Sir George leaned a little across the table. “All the more reason to go,” he said quietly. “Perhaps your grandfather wishes to make peace? He must be nearly eighty, Royden. You are his only grandson. His heir. And someone . . . someone must see to things.”

“I do not see why that someone must be me.”

But he had known for a while now that there mightn’t
be
anyone else.

Had he somehow imagined he could avoid this?

All three of Duncaster’s sons were dead. The eldest had died without children. And now the middle son, who’d sired only daughters, had recently passed on to his great reward—mere weeks before he was to marry again, with every hope of begetting an heir that might saw off Hanging Nick Napier’s embarrassing branch of the family tree.

Napier had wished his uncle well in his efforts. He already considered himself sawn off.

But his uncle, Lord Saint-Bryce, had been in his fifties, and the gleeful anticipation of bedding a beautiful woman half his age had apparently done the poor fellow in. Either that or Lady Hepplewood’s incessant nagging. From what little Napier had grasped, the old dragon had dogged her nephew’s every step, determined to marry the poor devil off again.

Napier thought again of the oddly scribbled plea Hepplewood had written Sir George all those months ago. The old man’s rambling notions suggested someone at the vast family estate wished him ill. So Napier had gone, at Sir George’s insistence, to see what nefariousness was afoot in Wiltshire.

Except that there had been no nefariousness. Hepplewood had been nearly insensible upon Napier’s arrival, and had never really regained himself. He had simply begun to suffer, Lady Hepplewood claimed, of his family’s curse, senility.

Another mystery solved.

Napier shook his head. He did not need another.

Sir George extracted a letter, and pushed it across the table.

“I promised Duncaster I’d beg you,” he said. “And I do. Beg you, that is. Go, and at least placate him. I’ll have your duties here in London seen to until you make up your mind.”

“Make up my mind?” Napier looked at him incredulously. “To do what?”

“To stay here and waste your blood and your talent,” said Sir George, “or to go home, and take up your duty as Lord Duncaster’s heir.”

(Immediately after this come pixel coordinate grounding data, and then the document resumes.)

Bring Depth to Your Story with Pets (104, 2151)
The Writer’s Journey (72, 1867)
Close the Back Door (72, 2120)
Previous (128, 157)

“Heir!” Napier spat out the word. “I’m a bureaucrat’s son.”

“Nonsense,” Sir George admonished. “You have the manners, the education, and all the bearing of a gentleman. Indeed, you are a gentleman born.”

Napier shook his head again, and felt his lips thin.

“He is an old man, Royden; likely frail and near death. Don’t you wish to hear his side of it?”

No, damn it all, he
didn’t
.

Or at least . . . he hadn’t.

Not until Lazonby had clouded his life with what Napier so desperately wished to believe were lies about his father. But now he was beginning to question all he’d believed in. That his father was a stoic hero; a relentless crusader for good over evil. That his grandfather was a rich, unreasonable despot surrounded by sycophants and a house full of pompous, parasitic dependents.

As with all things, the truth was likely somewhere in the middle.

He sighed. “Give me the letter,” he said, thrusting out a hand.

His index finger set in the center, Sir George pushed the folded paper another inch, then hesitated. “There is one other thing.”

“Yes, with that lot, there always is.” Napier fell back into his chair. “Well, go on. What is it?”

“Lady Hepplewood—your great-aunt, that is . . .” Sir George looked suddenly sheepish. “She has a companion, or . . . or a sort of ward?”

“Saint-Bryce’s intended bride?” Napier looked at him oddly. “Yes, there’s some vague family connection. She was Hepplewood’s cousin, I think.”

Sir George glanced away, never a good sign. “Well, Lady Hepplewood has told Duncaster that the girl has been given every expectation of becoming the next Baroness Saint-Bryce.”

“Well, that will be a damned sight more difficult with Saint-Bryce in the grave,” said Napier dryly, “but I wish Lady Hepplewood every success.”

“Doubtless she’ll be relieved to hear it. Because Royden . . . well,
you
are Saint-Bryce.”

“The devil I am.”

“Technically, you are,” said Sir George.

“No,” he countered. “
Technically
, I’m assistant commissioner of the Metropolitan Police—unless you mean to sack me over this Coldwater debacle.”

“But Baron Saint-Bryce
is
Viscount Duncaster’s secondary title,” Sir George pointed out. “The courtesy title traditionally borne by the heir.”

“And if he offered it to me,” Napier gritted, “I would bloody well refuse it.”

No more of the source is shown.